EXERCISE: State how many lines of the entries include the string "This", please, leaving out everything but the number.

===

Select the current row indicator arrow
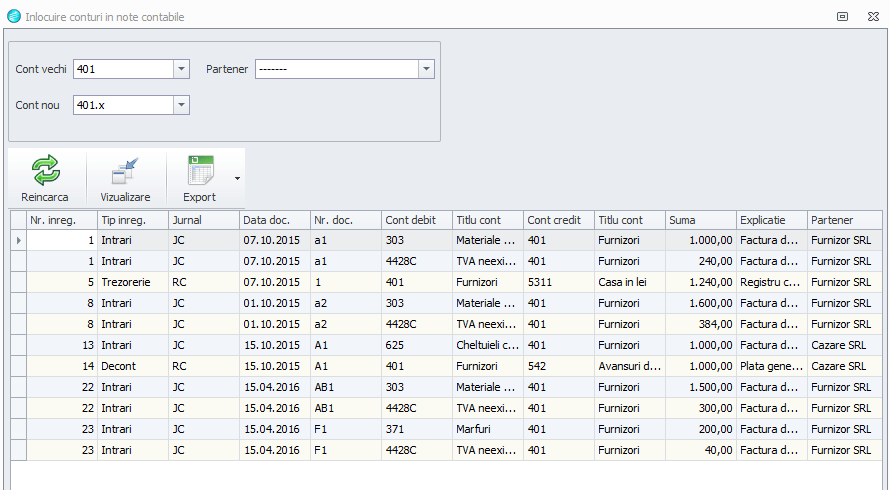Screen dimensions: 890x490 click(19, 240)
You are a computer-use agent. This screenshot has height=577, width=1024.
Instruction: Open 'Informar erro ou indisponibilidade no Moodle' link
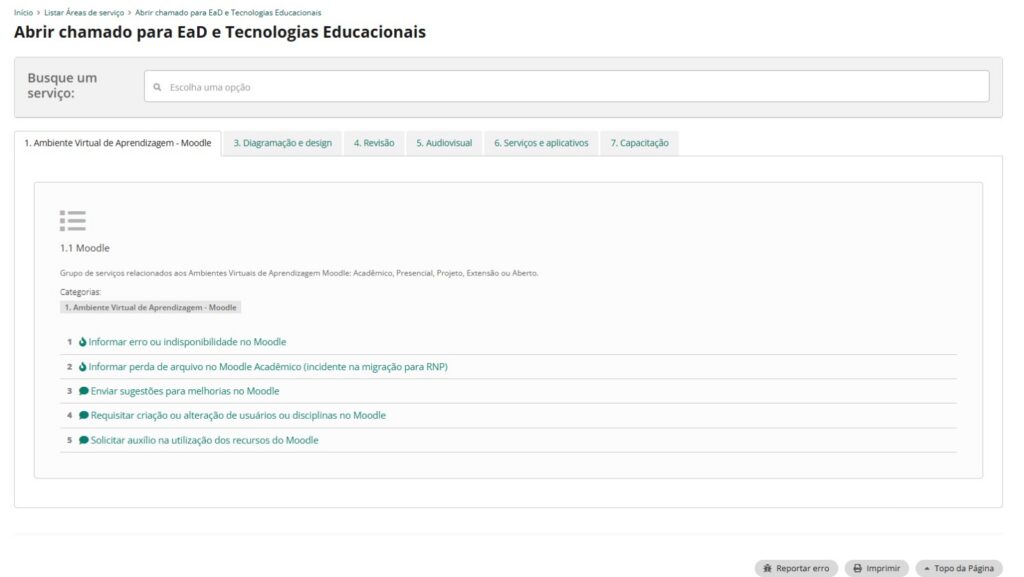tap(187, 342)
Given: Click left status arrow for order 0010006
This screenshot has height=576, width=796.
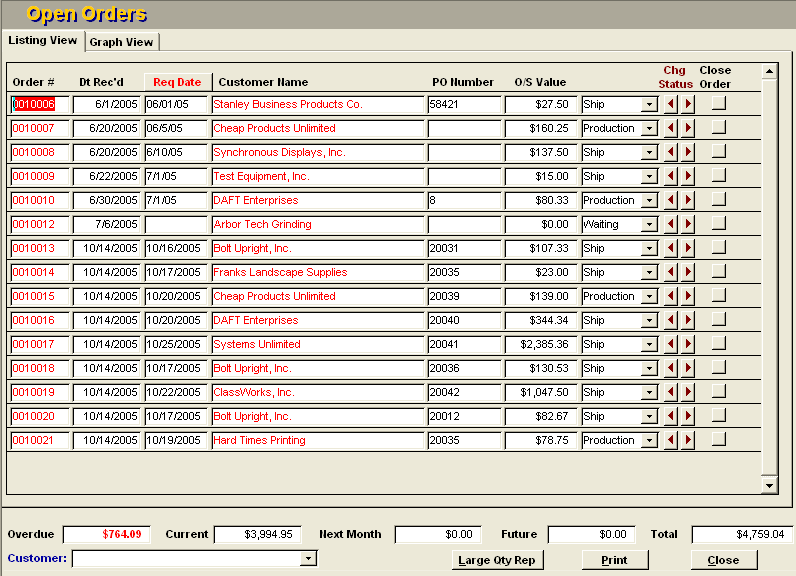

===

THE COMPLETED TASK: 2